■ **PASSAGE SHOWN**:
►

How will our future change with technology? Designers and developers gathered last week to answer this question at WebVisions in New York City. Presentations and workshops during this 3-day conference explored the future of design, content creation, user experience and business strategy. Workshops centered on embracing new technology, designing for the user and collaboration.
Much of the focus in the area of Interaction Design centered on responsive design and mobile first. None of this is new to the field, but new techniques were taught in workshops. Jason Grigsby and Lyza Danger Gardner gave an in-depth workshop on designing and developing for devices and how to build in a future friendly manner. They believe that everything will be interconnected in our future, from your internet-connected refrigerator to your app-loaded car dashboard. By designing a flexible system now, our content will adapt itself to future devices. Participants explored device APIs, CSS3 media queries, responsive web design, and PhoneGap. The workshop was heavy in technical jargon but they always brought it back to how a development methodology can directly affect the user experience.

◄

■ **PROBLEM DESCRIPTION**:
Please explain, in one to three sentences and using the WebVisions article, why Jason Grigsby and Lyza Danger Gardner advocate designing a flexible system now.

■ **RECORDS**:
►

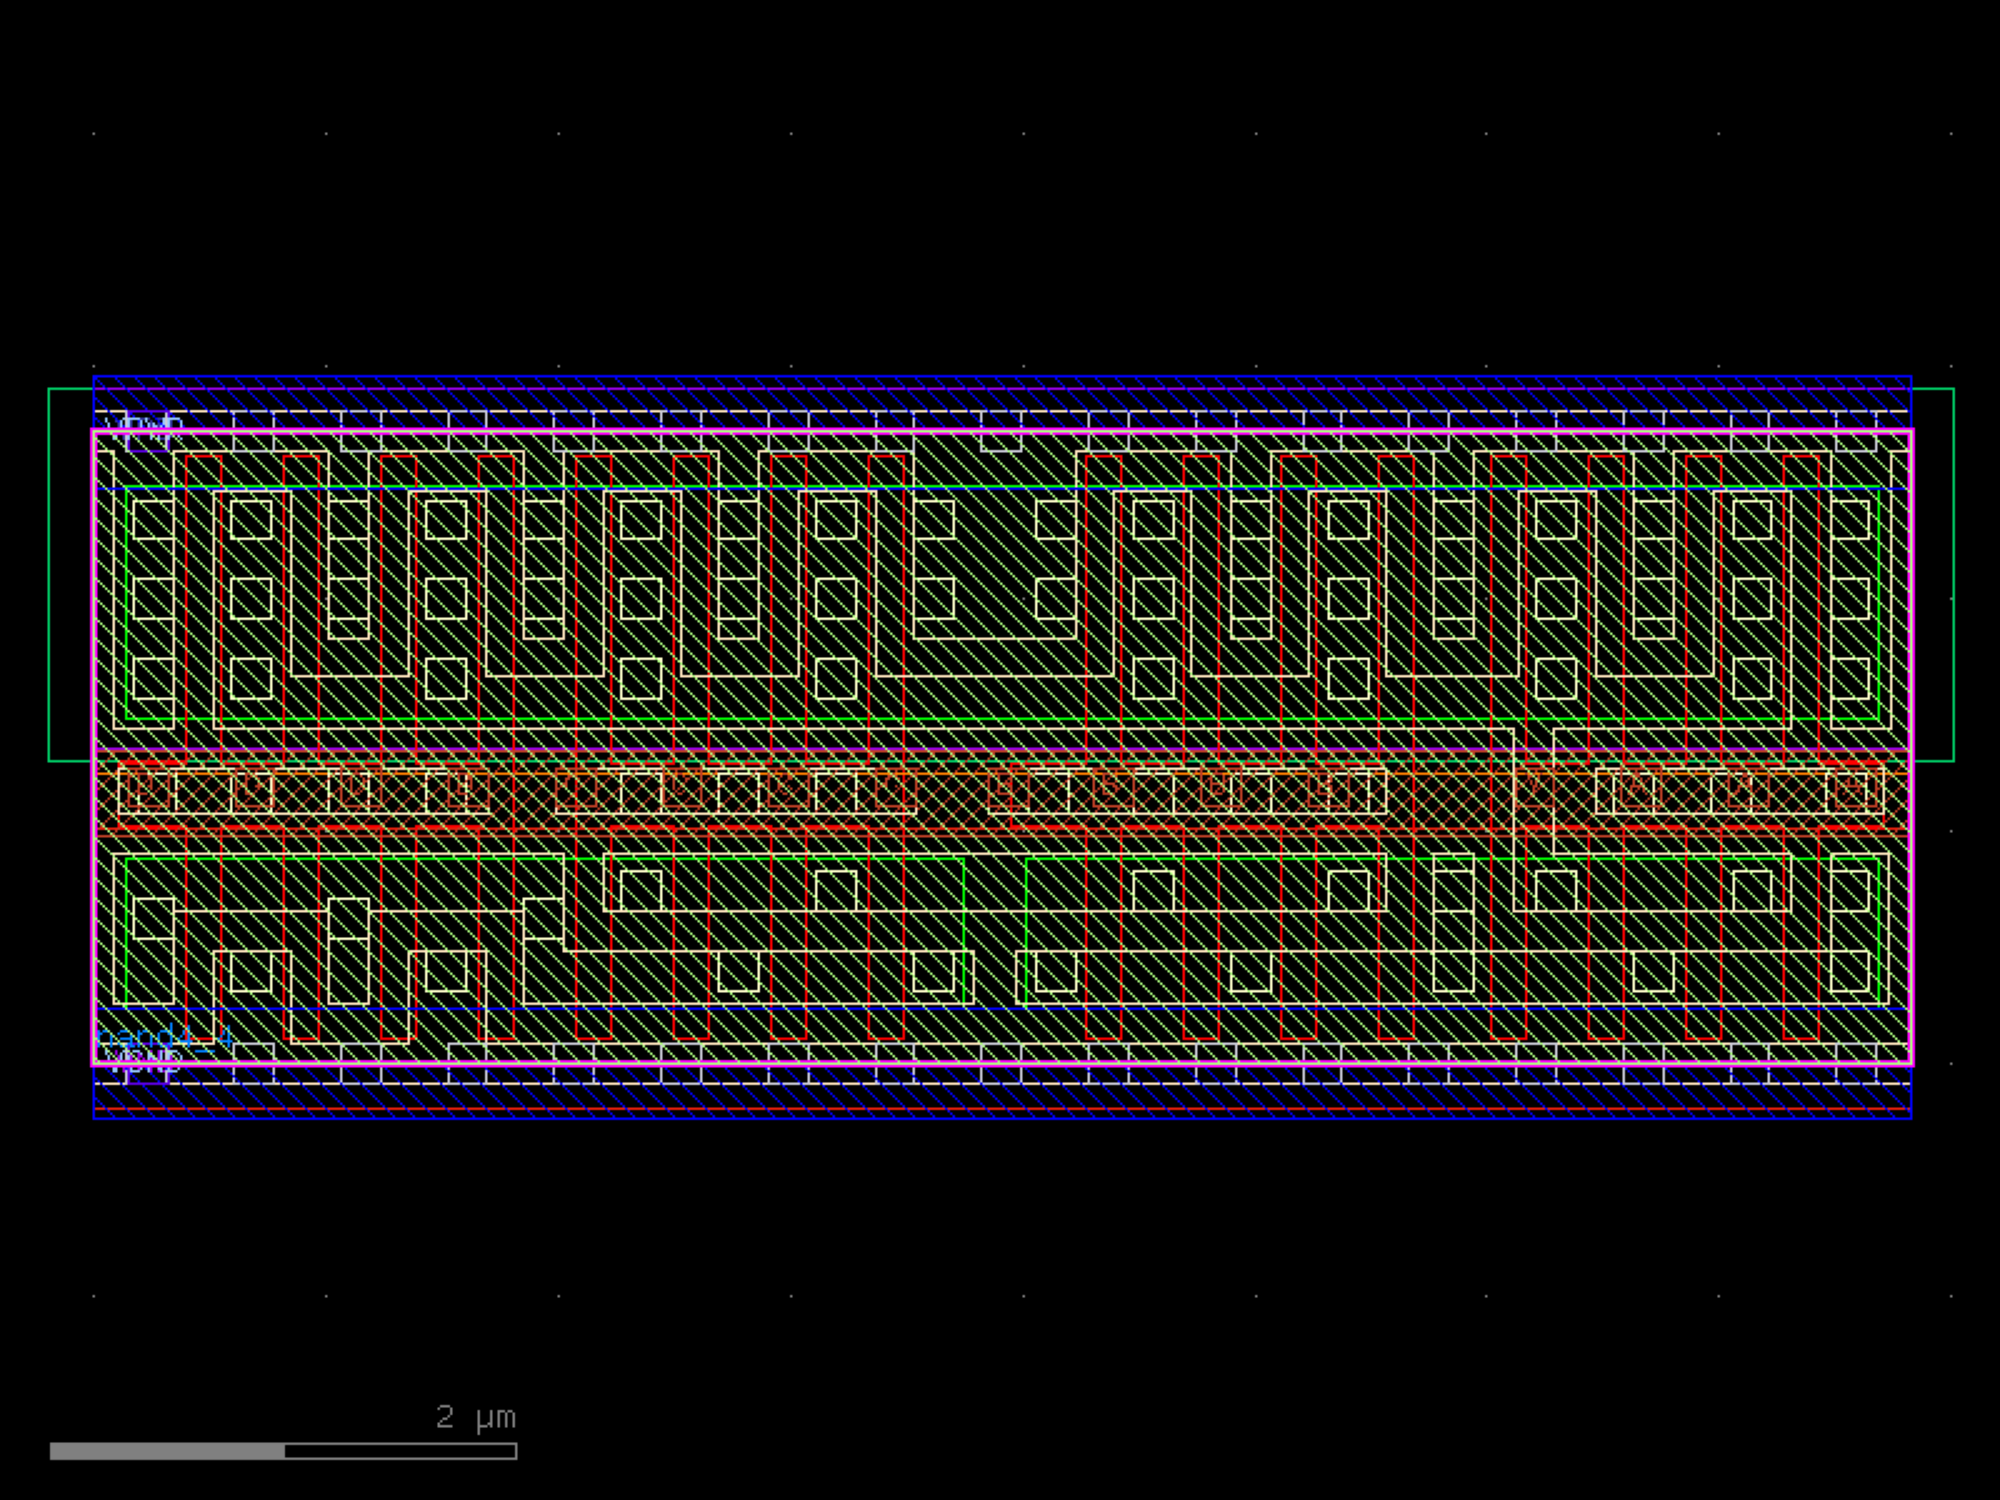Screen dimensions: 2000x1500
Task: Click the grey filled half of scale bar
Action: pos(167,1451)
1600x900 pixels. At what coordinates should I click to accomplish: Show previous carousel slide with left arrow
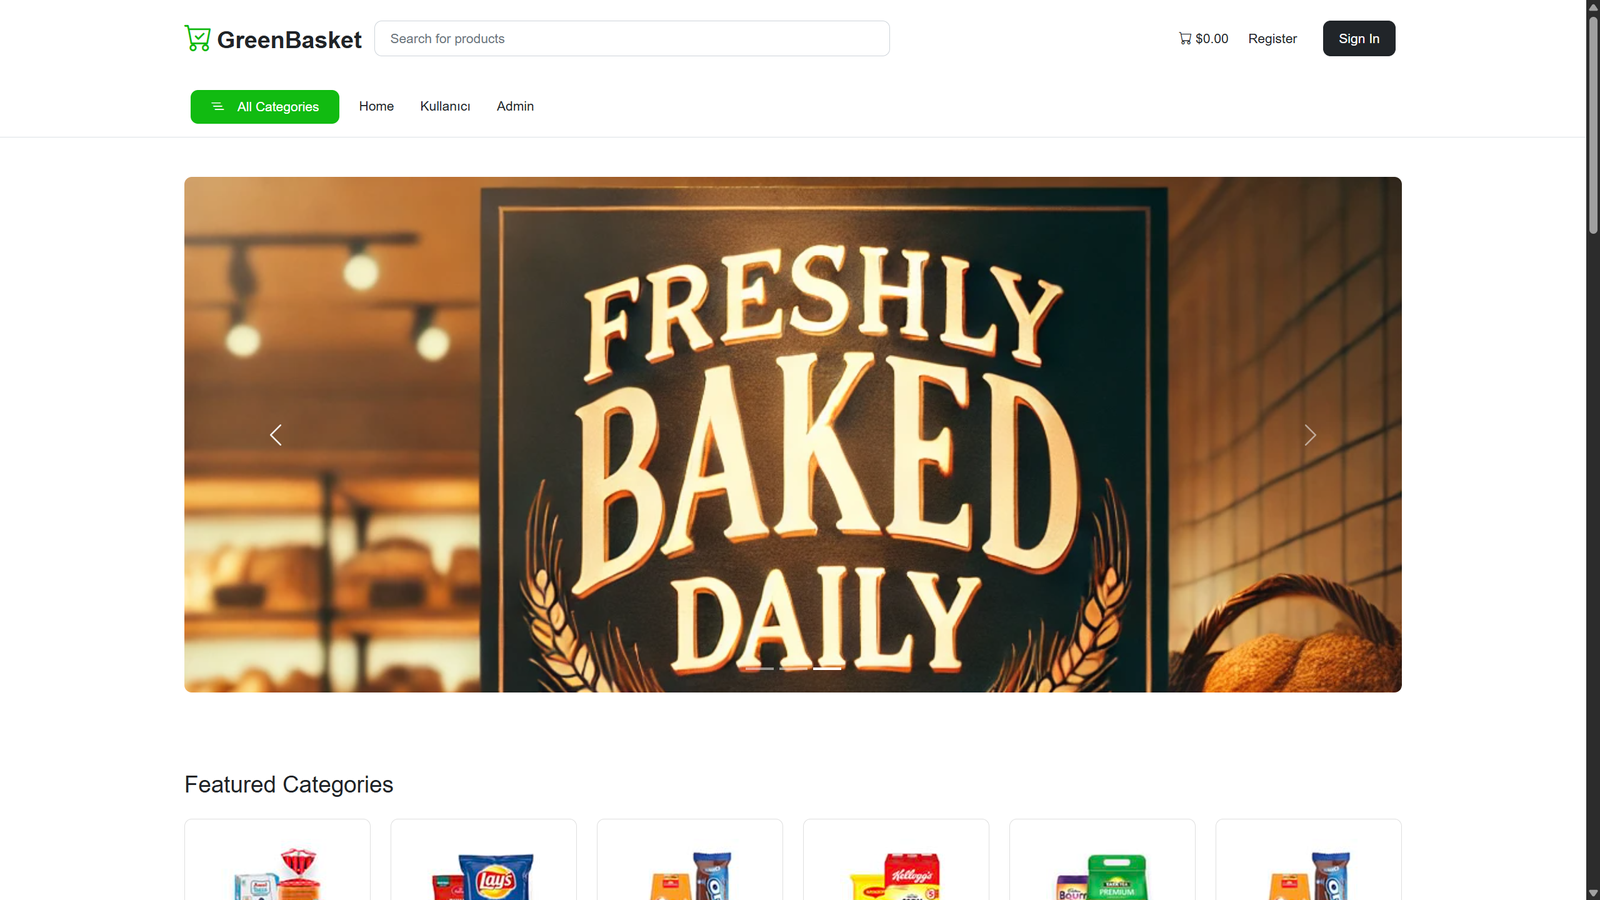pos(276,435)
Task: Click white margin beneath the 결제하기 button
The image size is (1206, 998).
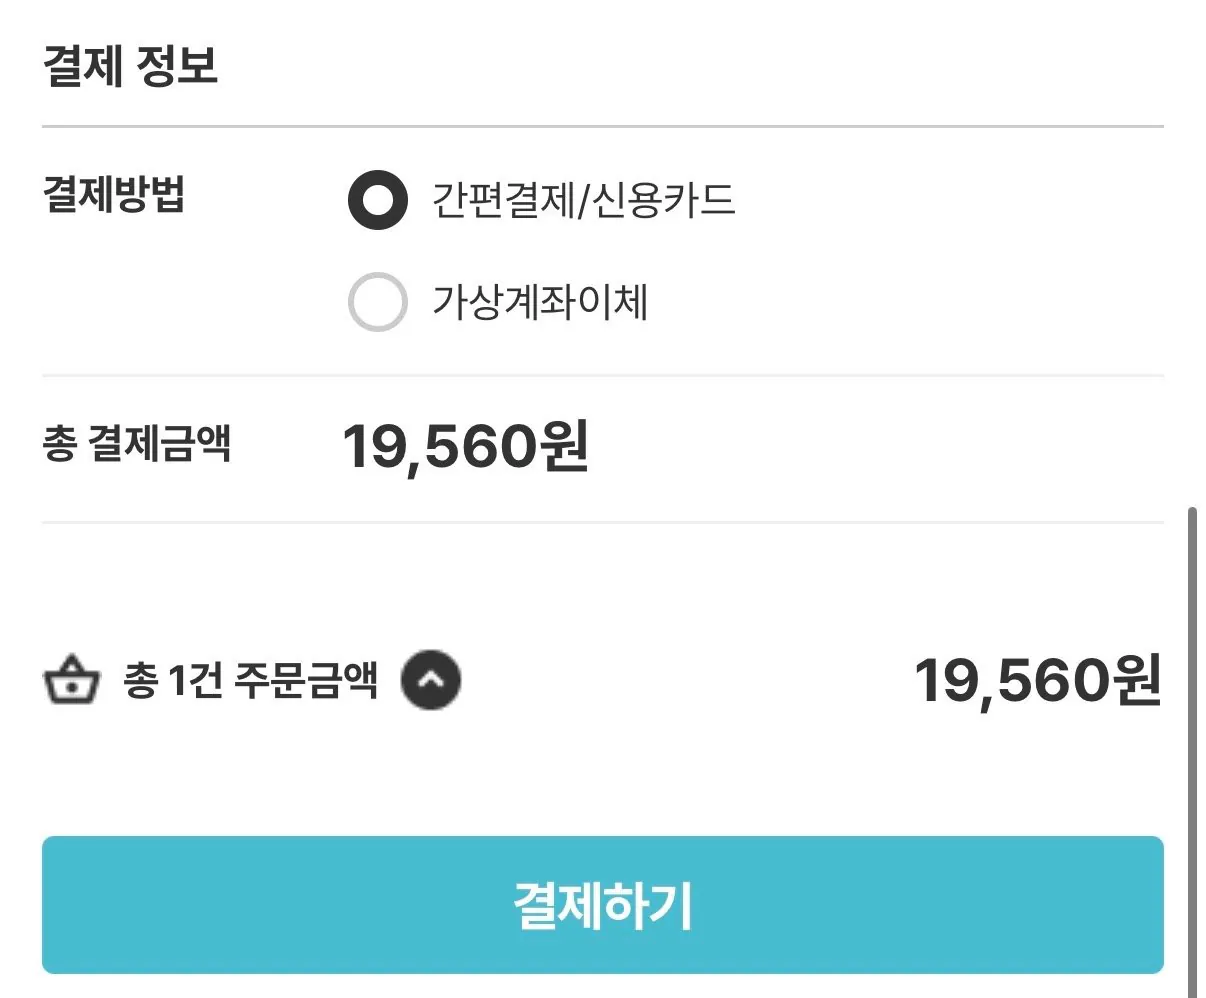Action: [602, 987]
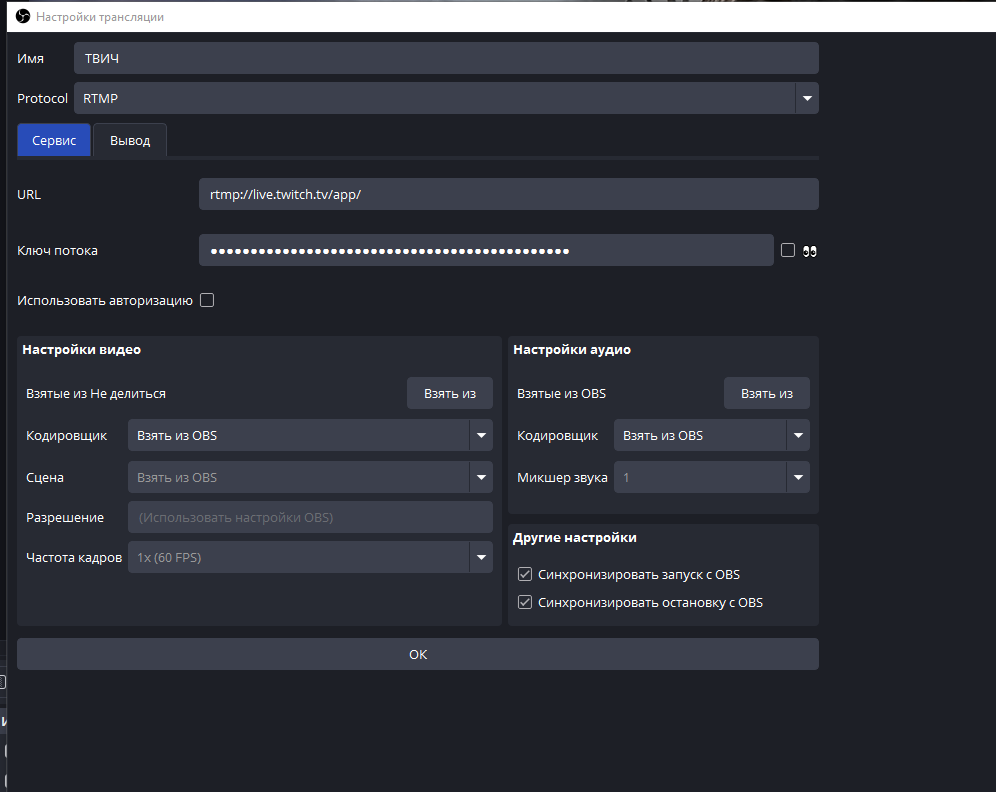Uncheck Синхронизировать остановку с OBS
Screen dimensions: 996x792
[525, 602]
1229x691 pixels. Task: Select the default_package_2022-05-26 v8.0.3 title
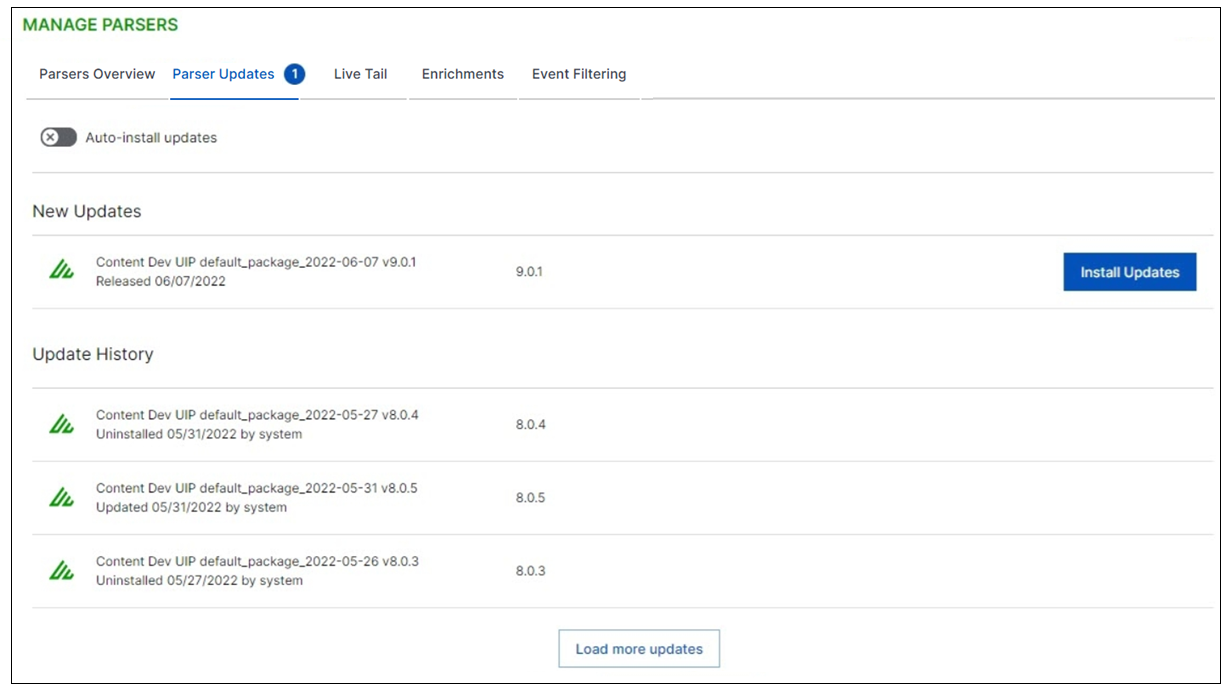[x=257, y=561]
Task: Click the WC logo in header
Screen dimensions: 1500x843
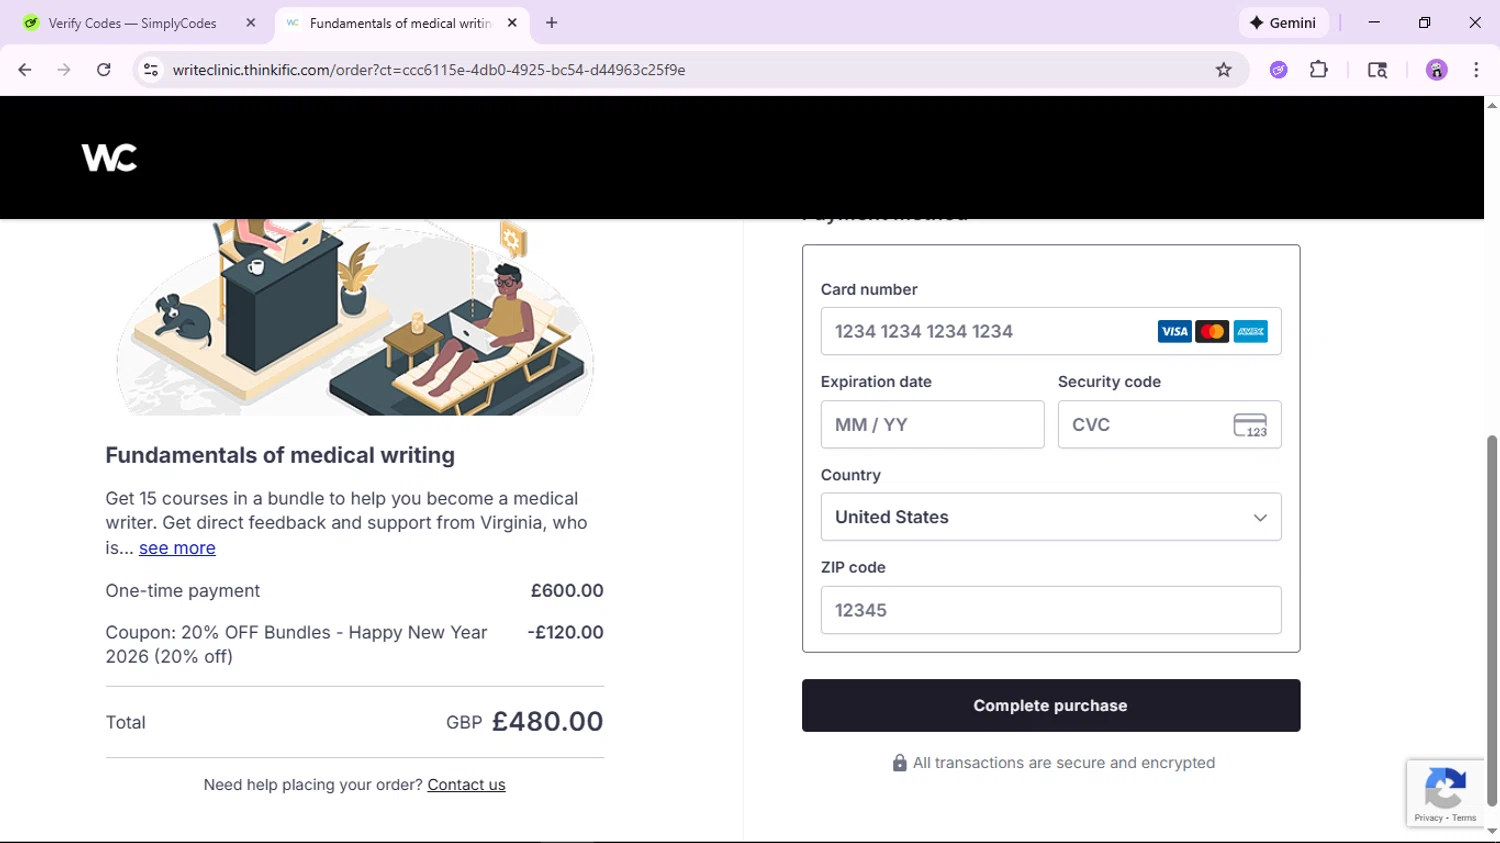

◄

■ **CORRECT ANSWER**:
They believe everything will be interconnected in the future, from internet-connected refrigerators to app-loaded car dashboards. A flexible system designed now lets content adapt itself to those future devices.